FAIL: gcc.target/i386/xop-mul-1.c execution test

This is because f9 is miscompiled with -O3 -mxop (f13 is as well,
but this report is only about f9).  f9 looks like so:

__attribute__((noinline, noclone)) void
f9 (void)
{
  int i;
  for (i = 0; i < 512; ++i)
    e1[i] = (long long) c2[i] * (long long) c3[i];
}

This is compiled into this asm:

f9:
        movl    $0, %eax
.L29:
        vpshufd $216, c2(%rax), %xmm1
        vpshufd $216, c3(%rax), %xmm0
        vpxor   %xmm2, %xmm2, %xmm2
        vpmacsdql       %xmm2, %xmm0, %xmm1, %xmm2
        vmovdqa %xmm2, e1(%rax,%rax)
        vpxor   %xmm0, %xmm0, %xmm0         <<< overwrite xmm0
        vpmacsdqh       %xmm0, %xmm0, %xmm1, %xmm0
        vmovdqa %xmm0, e1+16(%rax,%rax)
        addq    $16, %rax
        cmpq    $2048, %rax
        jne     .L29
        rep
        ret

The marked instruction zeroing xmm0 before the second vpmacsdqh overwrites
xmm0 although it's still used as input.  That insn is generated by post-reload
splitting and is caused by a conflict between two pattern in sse.md:

(define_insn "*sse4_1_mulv2siv2di3"
  [(set (match_operand:V2DI 0 "register_operand" "=x,x")
        (mult:V2DI
          (sign_extend:V2DI
            (vec_select:V2SI
              (match_operand:V4SI 1 "nonimmediate_operand" "%0,x")
              (parallel [(const_int 0) (const_int 2)])))
          (sign_extend:V2DI
            (vec_select:V2SI
              (match_operand:V4SI 2 "nonimmediate_operand" "xm,xm")
              (parallel [(const_int 0) (const_int 2)])))))]
  "TARGET_SSE4_1 && ix86_binary_operator_ok (MULT, V4SImode, operands)"
...

(note how operand 0 is not marked early-clobber) and the next xop pattern:

;; We don't have a straight 32-bit parallel multiply and extend on XOP, so
;; fake it with a multiply/add.  In general, we expect the define_split to
;; occur before register allocation, so we have to handle the corner case where
;; the target is the same as either operands[1] or operands[2]
(define_insn_and_split "xop_mulv2div2di3_high"
  [(set (match_operand:V2DI 0 "register_operand" "=&x")
        (mult:V2DI
          (sign_extend:V2DI
            (vec_select:V2SI
              (match_operand:V4SI 1 "register_operand" "%x")
              (parallel [(const_int 0)
                         (const_int 2)])))
          (sign_extend:V2DI
            (vec_select:V2SI
              (match_operand:V4SI 2 "nonimmediate_operand" "xm")
              (parallel [(const_int 0)
                         (const_int 2)])))))]
  "TARGET_XOP"
  "#"
  "&& reload_completed"
  [(set (match_dup 0)
        (match_dup 3))
  ...

Note in particular how the comment about being careful about dest == op0/op1
is taken care of by the early-clobber of op0.

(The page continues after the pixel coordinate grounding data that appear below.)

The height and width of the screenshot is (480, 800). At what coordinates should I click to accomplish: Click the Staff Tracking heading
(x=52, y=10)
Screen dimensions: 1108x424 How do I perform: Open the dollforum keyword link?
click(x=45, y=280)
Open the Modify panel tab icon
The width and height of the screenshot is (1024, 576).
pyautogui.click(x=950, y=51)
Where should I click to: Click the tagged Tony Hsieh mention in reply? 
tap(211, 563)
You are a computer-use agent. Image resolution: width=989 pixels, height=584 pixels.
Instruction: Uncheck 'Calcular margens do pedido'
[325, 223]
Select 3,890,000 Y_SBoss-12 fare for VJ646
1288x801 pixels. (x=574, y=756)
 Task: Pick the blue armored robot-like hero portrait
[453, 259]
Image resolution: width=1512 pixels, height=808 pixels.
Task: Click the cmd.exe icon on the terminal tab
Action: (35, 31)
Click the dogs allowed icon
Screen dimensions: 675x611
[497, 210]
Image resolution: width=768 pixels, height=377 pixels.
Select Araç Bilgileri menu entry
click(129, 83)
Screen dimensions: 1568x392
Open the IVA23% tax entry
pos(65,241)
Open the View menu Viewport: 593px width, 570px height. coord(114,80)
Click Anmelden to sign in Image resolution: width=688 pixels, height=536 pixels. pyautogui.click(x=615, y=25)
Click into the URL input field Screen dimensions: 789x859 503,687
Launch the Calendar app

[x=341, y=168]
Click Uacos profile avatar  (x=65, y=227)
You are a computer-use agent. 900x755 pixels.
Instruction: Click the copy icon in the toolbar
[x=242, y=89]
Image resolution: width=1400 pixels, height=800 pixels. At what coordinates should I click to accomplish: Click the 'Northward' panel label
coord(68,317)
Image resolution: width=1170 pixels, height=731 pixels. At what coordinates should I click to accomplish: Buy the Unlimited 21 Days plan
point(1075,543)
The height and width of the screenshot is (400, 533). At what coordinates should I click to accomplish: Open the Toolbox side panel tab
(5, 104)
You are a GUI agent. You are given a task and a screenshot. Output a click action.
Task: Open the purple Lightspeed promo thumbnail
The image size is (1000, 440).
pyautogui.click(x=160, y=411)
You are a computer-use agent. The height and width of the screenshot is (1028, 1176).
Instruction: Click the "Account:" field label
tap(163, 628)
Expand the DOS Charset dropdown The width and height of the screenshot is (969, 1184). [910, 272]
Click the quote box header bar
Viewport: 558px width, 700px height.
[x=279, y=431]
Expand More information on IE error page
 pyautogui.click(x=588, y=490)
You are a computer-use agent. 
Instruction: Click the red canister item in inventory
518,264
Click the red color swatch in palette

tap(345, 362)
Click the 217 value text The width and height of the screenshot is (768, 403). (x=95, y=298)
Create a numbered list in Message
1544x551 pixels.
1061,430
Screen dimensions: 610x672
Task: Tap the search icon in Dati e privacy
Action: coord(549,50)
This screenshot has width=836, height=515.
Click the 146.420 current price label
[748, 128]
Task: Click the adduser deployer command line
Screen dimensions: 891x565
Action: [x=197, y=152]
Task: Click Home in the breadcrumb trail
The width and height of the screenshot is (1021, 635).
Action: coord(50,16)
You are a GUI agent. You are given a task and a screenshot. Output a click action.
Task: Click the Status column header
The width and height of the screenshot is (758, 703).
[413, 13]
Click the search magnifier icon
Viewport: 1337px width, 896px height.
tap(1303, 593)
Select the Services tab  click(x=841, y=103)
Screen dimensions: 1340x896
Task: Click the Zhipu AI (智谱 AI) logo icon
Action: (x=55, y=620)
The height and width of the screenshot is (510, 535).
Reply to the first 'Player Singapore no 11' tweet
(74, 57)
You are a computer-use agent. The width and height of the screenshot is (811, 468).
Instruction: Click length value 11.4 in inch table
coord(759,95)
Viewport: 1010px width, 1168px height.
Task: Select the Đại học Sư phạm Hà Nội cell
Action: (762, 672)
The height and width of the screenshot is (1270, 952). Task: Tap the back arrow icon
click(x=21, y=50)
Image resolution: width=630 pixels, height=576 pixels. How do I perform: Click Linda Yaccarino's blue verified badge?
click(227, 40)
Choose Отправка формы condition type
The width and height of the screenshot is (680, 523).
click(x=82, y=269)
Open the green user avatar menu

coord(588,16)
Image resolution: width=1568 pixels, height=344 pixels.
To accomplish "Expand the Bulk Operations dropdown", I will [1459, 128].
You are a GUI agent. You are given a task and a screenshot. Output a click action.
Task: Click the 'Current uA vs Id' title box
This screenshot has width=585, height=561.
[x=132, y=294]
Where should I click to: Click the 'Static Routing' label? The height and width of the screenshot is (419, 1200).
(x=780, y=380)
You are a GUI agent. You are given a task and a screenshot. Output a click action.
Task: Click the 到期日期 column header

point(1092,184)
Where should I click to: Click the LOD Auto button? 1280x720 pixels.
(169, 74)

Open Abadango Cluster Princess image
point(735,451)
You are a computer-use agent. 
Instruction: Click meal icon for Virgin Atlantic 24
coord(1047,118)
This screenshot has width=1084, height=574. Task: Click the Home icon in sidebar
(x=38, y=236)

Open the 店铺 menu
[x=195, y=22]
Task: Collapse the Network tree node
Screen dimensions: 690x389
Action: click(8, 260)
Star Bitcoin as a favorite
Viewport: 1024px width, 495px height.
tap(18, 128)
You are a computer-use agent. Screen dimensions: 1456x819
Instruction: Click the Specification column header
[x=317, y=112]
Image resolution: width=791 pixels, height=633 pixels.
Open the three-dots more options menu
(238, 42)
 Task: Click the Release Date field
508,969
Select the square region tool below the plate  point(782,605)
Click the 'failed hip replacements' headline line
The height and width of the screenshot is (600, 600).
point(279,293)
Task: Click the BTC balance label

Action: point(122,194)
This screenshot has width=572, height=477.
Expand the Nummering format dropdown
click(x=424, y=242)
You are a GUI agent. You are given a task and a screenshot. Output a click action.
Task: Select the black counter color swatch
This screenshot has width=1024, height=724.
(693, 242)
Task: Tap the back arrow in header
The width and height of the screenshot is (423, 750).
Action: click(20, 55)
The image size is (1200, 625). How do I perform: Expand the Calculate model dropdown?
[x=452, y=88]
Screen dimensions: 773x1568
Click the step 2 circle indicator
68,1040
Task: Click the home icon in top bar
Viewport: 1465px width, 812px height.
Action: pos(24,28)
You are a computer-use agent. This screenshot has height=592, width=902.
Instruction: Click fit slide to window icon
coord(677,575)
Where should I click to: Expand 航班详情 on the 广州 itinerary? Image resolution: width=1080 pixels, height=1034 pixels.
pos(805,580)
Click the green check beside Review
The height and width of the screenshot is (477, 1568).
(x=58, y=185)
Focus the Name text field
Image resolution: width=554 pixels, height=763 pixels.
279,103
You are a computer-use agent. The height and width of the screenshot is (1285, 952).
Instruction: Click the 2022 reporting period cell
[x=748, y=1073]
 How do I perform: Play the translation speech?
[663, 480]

Now the problem is, the first (sse 4.1) pattern matches the insn in question:

(insn 31 27 32 3 (set (reg:V2DI 84)
        (mult:V2DI (sign_extend:V2DI (vec_select:V2SI (reg:V4SI 81)
                    (parallel [
                            (const_int 0 [0])
                            (const_int 2 [0x2])
                        ])))
            (sign_extend:V2DI (vec_select:V2SI (reg:V4SI 82)
                    (parallel [
                            (const_int 0 [0])
                            (const_int 2 [0x2])
                        ])))))
/matz/trunk/gcc/gcc/testsuite/gcc.target/i386/sse
2-mul-1.c:99 1484 {*sse4_1_mulv2siv2di3}
     (expr_list:REG_DEAD (reg:V4SI 82)
        (expr_list:REG_DEAD (reg:V4SI 81)
            (nil))))

(sse4_1_mulv2siv2di3 matched).  The reg allocator hence doesn't see any
early-clobber, allocates pseudo 84 and 81 to xmm0, and when the pattern
then is split (using the xop_mulv2div2di3_high splitter, used because
the sse4_1_mulv2siv2di3 pattern is no splitter) op1 is overwritten.

I've no idea how best to solve this, either deactivating the sse4.1 pattern
when TARGET_XOP, or rewriting the latter to not early-clobber result, or
something else entirely.  I've tested that the first way fixes this problem.